Cricket World Cup 2023 | Australia’s bowling is not as well settled as it would like it to be

Cummins’ limited game-time is a concern; the team is also left with only one frontline spinner

Published - October 02, 2023 09:06 pm IST

Australian captain Pat Cummins.

Australian captain Pat Cummins. | Photo Credit: Pankaj Nangia

Australia will begin its 2023 ODI World Cup journey in Chennai against India. It will then play two consecutive matches in Lucknow, against South Africa and Sri Lanka. Both venues are known for spin-friendly pitches, but the recent injury of Ashton Agar has left Australia with just one frontline spinner: leggie Adam Zampa. All-rounder Glenn Maxwell will be the second spinner.

Australia will have to choose two players from the trio of Marnus Labuschagne, Cameron Green, and Marcus Stoinis.

Labuschagne, of course, has vaulted into the squad at the last minute as Agar’s replacement, riding on a purple patch that has seen him make 421 runs at an average of 60.14 and a strike rate of 97.67 across eight games against South Africa and India. Considering the anticipated unavailability of Travis Head until the last week of October, it is likely that David Warner will continue opening with Mitchell Marsh, with Steve Smith and Labuschagne at No. 3 and 4.

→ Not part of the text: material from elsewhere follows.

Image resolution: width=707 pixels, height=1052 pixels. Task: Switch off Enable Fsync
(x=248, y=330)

The clutch of right-handed batters makes Australia vulnerable against leg spin and left-arm spin, who tend to be more effective against right-handers because they are spinning the ball away from the bat. To that end, Australia will be at an advantage if Warner bats deep into the innings, as he is the only left-hander in the Australian top-order.

Ace in the pack
Glenn Maxwell took a career-best four for 40 in the third ODI against India, which snapped Australia’s five-match losing streak. “Glenn’s been so dynamic across his one-day career, not only his ability with bat and ball but just the positions he puts himself in the field,” national selector George Bailey had said recently. Maxwell will be key to Australia’s success.

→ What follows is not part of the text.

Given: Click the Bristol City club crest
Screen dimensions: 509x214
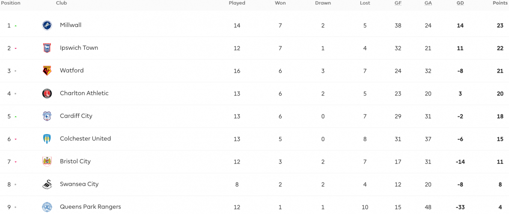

The skipper Pat Cummins’ limited game-time could also pose a challenge for the team. Although he led in two out of three matches against India this month, he has only captained four ODI matches since assuming white-ball captaincy last year.

Additionally, his white-ball form has been inconsistent, which puts the think-tank in a dilemma. It’s hard to imagine Mitchell Starc being left out of the team if he is fit, as he is one of the best exponents of reverse swing. As the captain, Cummins must be included in the team, but his recent bowling figures do not automatically guarantee his selection. So, in case Australia does go with two white-ball quicks in a game, there could be some brainstorming to do.